» Selected text:
========
Philipp Kapranov, Director of Genomics Research, St. Laurent Institute, a non-profit dedicated to studying molecular mechanisms of human biology and disease joins eHealth Radio and the Health News Channel.
Listen to interview with host Eric Michaels & guest Philipp Kapranov discuss the following:
- What is the science of genomics?
- Can genomics revolutionize medicine and how we treat diseases?
- What is RNA? Why do we always focus on DNA?
- What is genomic dark matter and what is dark matter RNA?
- What are you currently working on?
Conclusion: Human body is made of cells. Each cell is like a huge city but instead of people its made of millions of small molecular machines. There are different types of machines – some are used to store information, some are used to read it out and convey it to other parts of the cell, to make other machines, to control other machines, for energy production, movement, making the structure of the cell, defense etc. All these machines function in networks just like humans form teams and social groups. Each such city operates because all of its machines work together based on a program stored in our DNA and read out in the form of RNA. Understanding disease would mean understanding the program itself, how its readout and how the networks of these molecular machines function.
========
[Stored items]

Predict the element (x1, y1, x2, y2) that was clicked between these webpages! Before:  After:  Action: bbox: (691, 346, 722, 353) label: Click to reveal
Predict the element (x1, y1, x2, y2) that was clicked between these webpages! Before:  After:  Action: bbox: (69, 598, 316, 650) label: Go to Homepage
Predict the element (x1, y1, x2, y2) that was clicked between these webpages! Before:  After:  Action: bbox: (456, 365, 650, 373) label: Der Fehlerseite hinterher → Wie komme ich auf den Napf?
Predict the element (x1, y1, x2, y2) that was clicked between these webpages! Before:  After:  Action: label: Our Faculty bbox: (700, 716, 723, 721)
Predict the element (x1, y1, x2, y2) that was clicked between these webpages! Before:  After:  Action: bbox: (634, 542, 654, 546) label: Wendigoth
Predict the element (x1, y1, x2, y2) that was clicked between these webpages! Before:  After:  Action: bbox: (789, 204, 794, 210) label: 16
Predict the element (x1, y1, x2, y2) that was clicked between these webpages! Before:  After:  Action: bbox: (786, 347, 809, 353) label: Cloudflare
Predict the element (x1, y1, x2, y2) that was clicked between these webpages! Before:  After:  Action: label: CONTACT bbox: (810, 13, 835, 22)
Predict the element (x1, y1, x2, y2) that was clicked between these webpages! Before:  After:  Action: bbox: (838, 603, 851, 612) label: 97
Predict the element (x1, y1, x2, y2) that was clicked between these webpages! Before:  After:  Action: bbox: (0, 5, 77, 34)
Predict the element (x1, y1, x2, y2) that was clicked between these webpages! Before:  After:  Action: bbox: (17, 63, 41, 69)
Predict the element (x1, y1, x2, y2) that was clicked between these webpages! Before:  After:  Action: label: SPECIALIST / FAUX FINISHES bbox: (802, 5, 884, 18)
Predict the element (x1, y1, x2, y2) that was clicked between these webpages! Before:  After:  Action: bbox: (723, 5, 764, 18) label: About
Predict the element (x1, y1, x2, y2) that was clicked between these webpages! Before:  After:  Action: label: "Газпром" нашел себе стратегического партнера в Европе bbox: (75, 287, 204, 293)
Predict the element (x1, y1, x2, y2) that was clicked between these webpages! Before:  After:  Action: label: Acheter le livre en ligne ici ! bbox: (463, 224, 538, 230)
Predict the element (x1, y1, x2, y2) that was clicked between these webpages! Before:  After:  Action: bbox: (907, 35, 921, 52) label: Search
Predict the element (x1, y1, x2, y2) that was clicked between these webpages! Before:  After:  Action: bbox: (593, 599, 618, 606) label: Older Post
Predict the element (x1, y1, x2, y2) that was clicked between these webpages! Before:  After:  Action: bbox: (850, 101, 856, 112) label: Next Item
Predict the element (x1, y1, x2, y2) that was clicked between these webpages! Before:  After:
========
» What you should do: Extend the genomics interview summary past its final sentence, carrying on from where it stops. The rows have nothing to do with the text.

» Reply to the task:
My primary research interest includes systems biology and genomics in the context of gene expression and discovery of new RNA species (both protein-coding and non-coding) and their functions, especially in the context of human disease, particularly cancer.
In the past 10+ years my research at Affymetrix, Helicos BioSciences, and St. Laurent Institute has focused on the basic scientific question of how much of our genome is functional. I began to answer to this question in 2002 (Kapranov et al, Science 2002) with the unbiased mapping of transcribed regions on human chromosomes 21 and 22, which revealed a vast amount of transcriptional output from non-exonic regions in the time when the output of our genome was considered to be “just 20 thousand protein-coding genes”. I followed this by showing that our genome produces vast amount of non-coding RNAs (Kapranov et al, Science 2007) often belonging to classes previously ignored by the prevalent opinion at the time, such as non-polyA and nuclear RNA (Cheng, Kapranov et al, Science 2005; Kapranov et al, Science 2007), and short RNAs (Kapranov et al, Science 2007). This work resulted in the discovery of an un-expectedly complex transcriptional activity of the human genome encompassing several new classes of RNA as well as a highly complex, overlapping organization of functional elements in the genome (Kapranov et al, Genome Research 2005). These discoveries have significantly impacted our understanding of the genomic organization and architecture, while redefining the importance of the so called “junk DNA” and, on a conceptual level, the definition of “gene” (Kapranov et al, Nature Reviews Genetics 2007).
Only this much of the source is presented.